More Democrats would need to join in with the entirety of the Republican conference to surmount a filibuster. Without bipartisan support, Senate Majority Leader Mitch McConnell is unlikely to dedicate valuable floor time to the bill.

“We’ve been talking about it,” McConnell told National Journal ahead of the bill’s introduction late last month. “Mike has done a lot of good work on that.”

Other Republican leaders charged with doling out discretionary spending are similarly supportive, with Finance Chairman Chuck Grassley cosponsoring the bill and Senate Appropriations Chairman Richard Shelby embracing at least one key goal.

“I like biennial budgeting,” Shelby said, “but until we rein in entitlements—and it’s going to take a bipartisan supermajority to do that—we’re not getting [anywhere] on budgets and saving money.”

The measure’s potential impact on social programs is a sticking point for Democrats. Sen. Bernie Sanders, the ranking member of the Budget Committee and a leading candidate for the Democratic presidential nomination, missed the bill’s markup.

But he and other senior Democrats on the panel, including Sens. Ron Wyden, Patty Murray, and Debbie Stabenow, oppose a key provision that would force Congress to use budget reconciliation, as it did to overhaul federal tax law in 2017, to cut spending or raise revenue during election years to meet deficit reduction goals. An effort to strike the provision failed in committee, with the bill’s supporters in both parties outgunning Democrats.

"Though this bill has some positive aspects, at its core is the creation of a new, expansive 'budget reconciliation' process that could be used by Republicans to unilaterally cut programs like Medicare, Medicaid, and nutrition assistance—all supposedly to reduce the deficit,” Sanders said in a statement last week.
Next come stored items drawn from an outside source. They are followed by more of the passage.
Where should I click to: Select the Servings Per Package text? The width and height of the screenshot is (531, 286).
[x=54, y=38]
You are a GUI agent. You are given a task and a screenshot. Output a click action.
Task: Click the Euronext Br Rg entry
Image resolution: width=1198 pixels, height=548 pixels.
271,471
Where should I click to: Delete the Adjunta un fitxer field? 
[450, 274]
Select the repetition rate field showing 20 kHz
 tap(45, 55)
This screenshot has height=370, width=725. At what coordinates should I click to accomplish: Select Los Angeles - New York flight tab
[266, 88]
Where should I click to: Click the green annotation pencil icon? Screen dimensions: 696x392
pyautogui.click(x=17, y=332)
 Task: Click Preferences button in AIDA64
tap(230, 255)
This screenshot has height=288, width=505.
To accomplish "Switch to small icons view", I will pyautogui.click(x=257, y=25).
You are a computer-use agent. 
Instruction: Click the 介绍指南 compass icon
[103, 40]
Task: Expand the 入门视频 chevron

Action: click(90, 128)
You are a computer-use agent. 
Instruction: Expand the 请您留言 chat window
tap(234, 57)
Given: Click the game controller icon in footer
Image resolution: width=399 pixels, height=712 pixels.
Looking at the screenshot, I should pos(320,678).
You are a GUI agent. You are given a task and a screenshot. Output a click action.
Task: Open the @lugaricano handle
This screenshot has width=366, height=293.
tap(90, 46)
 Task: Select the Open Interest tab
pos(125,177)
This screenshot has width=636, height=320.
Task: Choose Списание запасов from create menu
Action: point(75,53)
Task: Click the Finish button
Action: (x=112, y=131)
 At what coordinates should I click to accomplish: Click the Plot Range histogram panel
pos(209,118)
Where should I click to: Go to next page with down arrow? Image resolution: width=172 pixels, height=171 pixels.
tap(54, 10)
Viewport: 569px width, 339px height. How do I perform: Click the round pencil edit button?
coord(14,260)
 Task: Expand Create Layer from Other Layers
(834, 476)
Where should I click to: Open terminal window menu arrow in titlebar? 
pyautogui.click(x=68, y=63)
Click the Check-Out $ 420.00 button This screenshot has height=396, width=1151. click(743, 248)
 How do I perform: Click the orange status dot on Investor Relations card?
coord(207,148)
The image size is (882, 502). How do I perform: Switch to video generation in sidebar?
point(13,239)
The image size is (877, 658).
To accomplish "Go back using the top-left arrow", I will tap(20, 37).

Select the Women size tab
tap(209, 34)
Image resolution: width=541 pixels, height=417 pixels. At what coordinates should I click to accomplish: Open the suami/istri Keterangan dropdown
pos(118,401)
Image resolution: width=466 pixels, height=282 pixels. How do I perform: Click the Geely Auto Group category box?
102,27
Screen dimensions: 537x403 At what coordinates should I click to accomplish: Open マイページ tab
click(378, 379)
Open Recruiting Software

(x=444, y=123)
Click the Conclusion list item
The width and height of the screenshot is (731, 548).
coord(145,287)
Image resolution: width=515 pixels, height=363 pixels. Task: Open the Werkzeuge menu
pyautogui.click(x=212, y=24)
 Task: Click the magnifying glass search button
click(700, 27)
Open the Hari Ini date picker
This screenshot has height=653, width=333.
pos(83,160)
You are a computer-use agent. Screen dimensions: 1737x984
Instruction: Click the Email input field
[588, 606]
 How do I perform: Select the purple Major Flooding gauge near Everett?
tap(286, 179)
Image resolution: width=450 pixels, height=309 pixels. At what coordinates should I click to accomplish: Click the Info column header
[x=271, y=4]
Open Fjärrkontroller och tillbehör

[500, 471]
The bipartisan alliance holding the bill is already tenuous. Whitehouse has said he would pull support from the bill if it comes to the floor outside of “regular order.” He’s hoping for an open hearing and floor debate on the bill’s merits in order to garner more support from his caucus.

“We’ll continue to pursue a hearing,” Whitehouse said in a brief interview last week, “because I think it would be helpful for the bill if more of the members who expressed concerns about it had had a chance, with the bill in front of them, to have experts talk through the process and either confirm the concerns that they have about the way the bill is written or allay those concerns.”

Obstacles also exist in the House, where there’s no companion legislation to get it through the Democratic majority, but some Republican support. Budget Chairman John Yarmuth in a statement praised Sen. Chris Van Hollen’s successful amendment with reporting requirements for the executive branch on its disbursement of congressional appropriations. But the Kentucky Democrat added that Enzi’s bill still contains unspecified “troubling provisions.”

“We need to be unified and focused on defending Congress’s power of the purse, which is under direct assault from the Trump Administration,” Yarmuth said through a spokesperson.

The time crunch to get bills passed will only intensify in 2020, when the Senate will potentially be bogged down by an impeachment trial, other legislative priorities, and federal elections.

“I do not think that deficit, debt, or budget process is going to be front and center anytime soon with all the things that are going on,” Maya MacGuineas, the president of the nonpartisan Committee for a Responsible Federal Budget, told reporters last month. “I will say, [the] budget process has a lot of appeal because you can actually make incredible changes with it without doing anything that looks that hard.”

And Enzi’s own time on the Hill is limited. He is not seeking reelection next year, his final and fourth term in the Senate coinciding with the mandatory end to his six-year height as chairman of the budget committee.

“I hope it's not my last big push of my committee chairmanship or my time in the Senate,” Enzi said. “But it's an essential one. I've been working on this for years.”